Auf den ersten Blick sieht man nicht, was das werden soll. Ein Roboterarm legt ein Muster aus Bindfaden auf einem Schotterbett aus. Was aussieht wie zeitgenössische Kunst, ist Grundlagenforschung von einem Team der Abteilung Concrete & Asphalt der Eidgenössischen Materialprüfungs- und Forschungsanstalt (Empa) in Dübendorf ZH. Damit werden neue, umweltfreundlichere Bautechniken für den Strassenbau erprobt.

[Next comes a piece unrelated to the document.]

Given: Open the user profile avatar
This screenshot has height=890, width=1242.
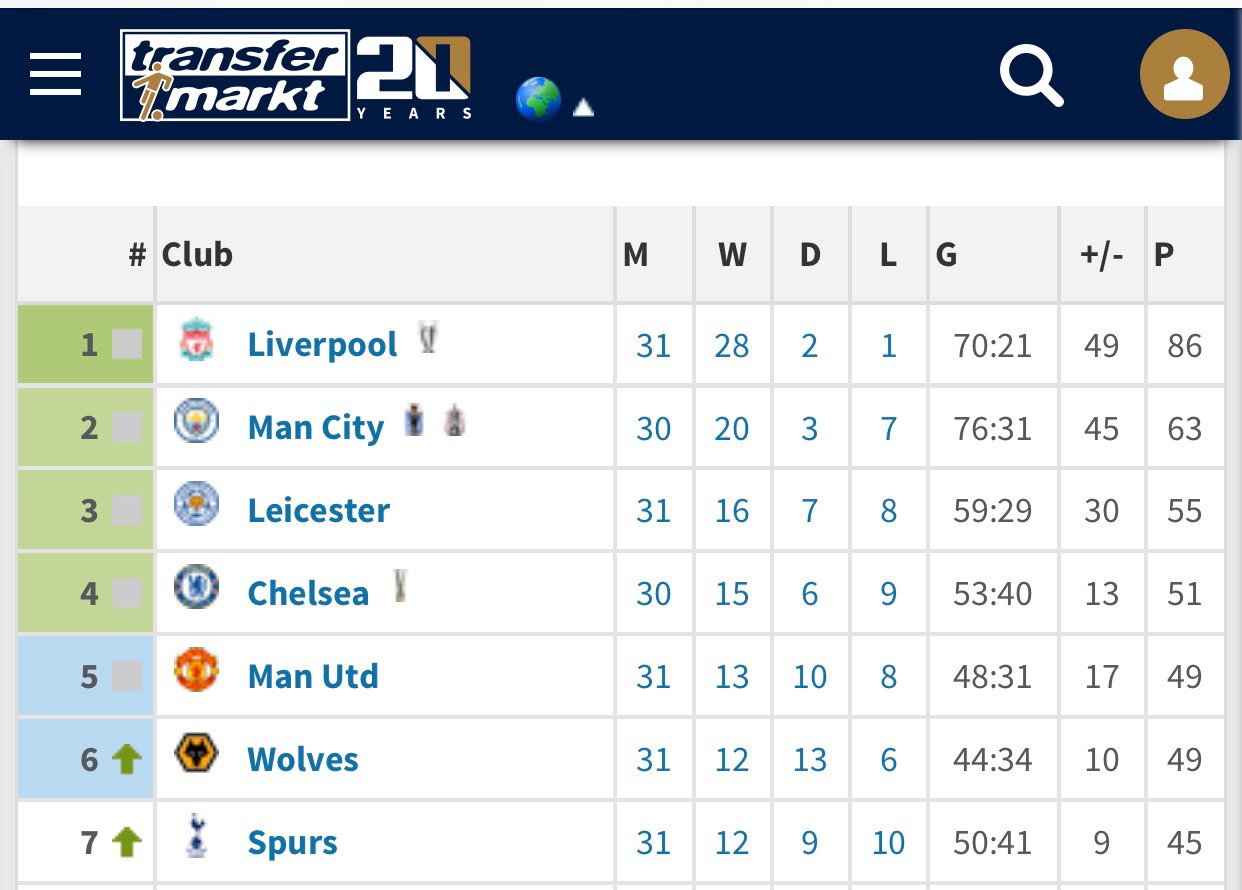Looking at the screenshot, I should pos(1184,75).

Denn: Eine typische Strasse besteht heute aus Asphalt, der sich zusammensetzt aus losen Steinen und Bitumen, das die Steine zusammenhält und für Stabilität sorgt. Bitumen ist ein Erdölprodukt und in der Herstellung nicht ganz umweltfreundlich. Ausserdem kann die schwarze, klebrige Masse nur sehr schwer entsorgt und erst recht nicht rezykliert werden. Wenn also der Strassenverkehr allenthalben sauberer und umweltverträglicher gemacht werden soll, macht es Sinn, nicht nur den Verkehr, sondern auch die Strasse zu betrachten.
Eine halbe Tonne Belastung
Das Expertenteam rund um Martin Arraigada hat sich von einem Projekt des Gramazio Kohler Research Labs der ETH Zürich inspirieren lassen, das auf additive Fertigung, also vor allem 3-D-Druck, im Hochbau spezialisiert ist und dabei Kunst und Forschung miteinander verbindet. Im Projekt, das den Denkanstoss für Arraigada lieferte, türmte ein Roboter hohe Säulen aus losem Gestein und Faden auf. Durch die Selbstverzahnung des Schotters und den eingewobenen Faden vermochten die Stelen enormen Belastungen standzuhalten.
Selbstverständlich ist die Technologie von einer Serienreife noch weit entfernt. «Wir wollen herausfinden, wie man einen recyclingfähigen Belag in Zukunft herstellen könnte», erklärt Arraigada. Und dazu ist Grundlagenforschung nötig, die zeigt, dass mit einfachen Mitteln zukunftsträchtige Lösungen gefunden werden können: «Wir setzen erstmalig auch digitalisierte Bauweisen im Strassenbau ein.» Dabei spielt der Roboterarm, der die Schnur auslegt, eine entscheidende Rolle. Er legt den Bindfaden in einem programmierten Muster auf die Schotterlagen. Für die mechanischen Tests im Versuch wurden fünf dieser Schichten aus Schotter und Fadengewebe in einer Versuchsbox übereinandergelegt. Durch die Selbsthemmung der ineinander verkanteten Steine und der Schnur vermag bereits der einfache Versuchsaufbau einer Belastung von bis zu einer halben Tonne standzuhalten (s. Video).
Neben der ökologischen Verbesserung sieht das Forscherteam der Empa noch einen weiteren Vorteil: «Bitumen macht den Asphalt anfällig für Risse und Verformungen und noch dazu undurchlässig für Regenwasser – auch das könnte so überwunden werden. Denkbar wäre auch, dass Gestein zum Einsatz kommt, das sonst für den Strassenbau nicht geeignet ist, dafür aber weniger rar ist.» Ebenso sei vorstellbar, dass ein ausrollbarer Belag vorgefertigt werde.
Und wie gut stehen die Chancen, dass die Strasse mit Faden schon bald zur Anwendung kommt? «Ein anwendungsreifes Produkt, das im Strassenbau eingesetzt werden könnte, gibt es zwar noch nicht. Doch die Grundlagenarbeit liefert viel Innovationspotenzial, um mit einfachen Mitteln einem rezyklier- und vielleicht ausrollbaren Strassenbelag näher zu kommen.»